To estimate variance (or the mean for that matter) of some distribution you'll need something stronger to justify the "standardized weights" as probabilities. Was this a "simple random sample" from a larger population of integer values?
The formula that seems to be used for Variance with weighted data is as follows:
Variance[WeightedData[x, w]]
(Total[w x^2] - Total[w x]^2/Total[w])/(Total[w] - Total[w^2]/Total[w])
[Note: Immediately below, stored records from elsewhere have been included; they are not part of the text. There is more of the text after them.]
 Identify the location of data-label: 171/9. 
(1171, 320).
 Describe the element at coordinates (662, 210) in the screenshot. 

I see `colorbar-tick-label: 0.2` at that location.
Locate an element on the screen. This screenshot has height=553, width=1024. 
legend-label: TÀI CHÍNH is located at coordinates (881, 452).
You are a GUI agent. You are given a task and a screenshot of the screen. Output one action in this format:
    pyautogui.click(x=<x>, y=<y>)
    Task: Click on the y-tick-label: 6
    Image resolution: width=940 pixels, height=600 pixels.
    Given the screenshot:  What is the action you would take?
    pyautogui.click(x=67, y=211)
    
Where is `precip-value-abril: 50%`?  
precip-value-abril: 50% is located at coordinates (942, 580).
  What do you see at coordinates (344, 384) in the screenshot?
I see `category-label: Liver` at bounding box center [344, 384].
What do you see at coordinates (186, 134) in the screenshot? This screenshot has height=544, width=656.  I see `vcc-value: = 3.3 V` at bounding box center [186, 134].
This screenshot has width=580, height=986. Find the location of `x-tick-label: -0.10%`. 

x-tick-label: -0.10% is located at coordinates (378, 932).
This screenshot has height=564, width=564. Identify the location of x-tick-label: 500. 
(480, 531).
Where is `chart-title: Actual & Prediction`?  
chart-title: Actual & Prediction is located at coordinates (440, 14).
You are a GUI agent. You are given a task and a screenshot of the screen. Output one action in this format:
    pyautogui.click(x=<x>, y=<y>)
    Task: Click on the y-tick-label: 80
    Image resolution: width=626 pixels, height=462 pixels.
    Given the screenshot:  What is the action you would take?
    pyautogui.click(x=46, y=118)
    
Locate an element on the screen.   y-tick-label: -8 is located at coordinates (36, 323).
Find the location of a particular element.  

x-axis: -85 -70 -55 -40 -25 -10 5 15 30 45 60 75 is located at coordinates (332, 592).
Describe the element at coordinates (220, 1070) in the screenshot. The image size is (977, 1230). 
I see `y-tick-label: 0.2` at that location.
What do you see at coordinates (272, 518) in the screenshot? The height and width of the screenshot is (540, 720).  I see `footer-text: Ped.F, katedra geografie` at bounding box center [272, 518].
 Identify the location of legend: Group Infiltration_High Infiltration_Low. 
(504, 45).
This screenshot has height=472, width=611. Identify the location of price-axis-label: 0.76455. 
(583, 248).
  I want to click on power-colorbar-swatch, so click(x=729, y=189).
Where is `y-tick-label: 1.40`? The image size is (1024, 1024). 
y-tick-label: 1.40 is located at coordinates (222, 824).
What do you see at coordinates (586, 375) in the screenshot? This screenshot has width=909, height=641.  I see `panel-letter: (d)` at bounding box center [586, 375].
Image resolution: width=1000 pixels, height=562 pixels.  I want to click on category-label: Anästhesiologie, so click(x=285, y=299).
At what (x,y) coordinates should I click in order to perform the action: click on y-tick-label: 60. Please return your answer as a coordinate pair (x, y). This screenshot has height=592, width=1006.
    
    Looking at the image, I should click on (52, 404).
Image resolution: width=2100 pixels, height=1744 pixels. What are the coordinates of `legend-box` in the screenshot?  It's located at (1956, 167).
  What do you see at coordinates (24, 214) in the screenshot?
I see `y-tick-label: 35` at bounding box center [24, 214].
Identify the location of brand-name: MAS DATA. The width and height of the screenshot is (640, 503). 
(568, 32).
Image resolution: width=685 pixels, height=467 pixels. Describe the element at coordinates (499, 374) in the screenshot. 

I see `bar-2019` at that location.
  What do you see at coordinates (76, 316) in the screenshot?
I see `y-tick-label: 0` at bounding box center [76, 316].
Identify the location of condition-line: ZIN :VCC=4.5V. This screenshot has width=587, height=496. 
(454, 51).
This (as you've noticed) doesn't always match what one would expect when the weights are frequency counts. Here are two examples. When the weights are all 1, then all formulas match:
x = {1, 12, 3};
w = {1, 1, 1};
Variance[WeightedData[x, w]]
(* 103/3 *)
(Total[w x^2] - Total[w x]^2/Total[w])/(Total[w] - Total[w^2]/Total[w])
(* 103/3 *)
Variance[{1, 12, 3}]
(* 103/3 *)
(Total[w x^2] - Total[w x]^2/Total[w])/(Total[w] - 1)
(* 103/3 *)
But if the weights are changed from 1's, then Variance with weighted data doesn't match:
x = {1, 12, 3};
w = {2, 2, 2};
Variance[WeightedData[x, w]]
(* 103/3 *)
(Total[w x^2] - Total[w x]^2/Total[w])/(Total[w] - Total[w^2]/Total[w])
(* 103/3 *)
Variance[{1, 1, 12, 12, 3, 3}]
(* 412/15 *)
(Total[w x^2] - Total[w x]^2/Total[w])/(Total[w] - 1)
(* 412/15 *)
I, too, don't know where they got their formula for variance for weighted data. At minimum, it would seem to call for a more specific reference in the Documentation Center. If values are what one expects only when the weights are 1, then that seems to defeat the purpose of weighted data.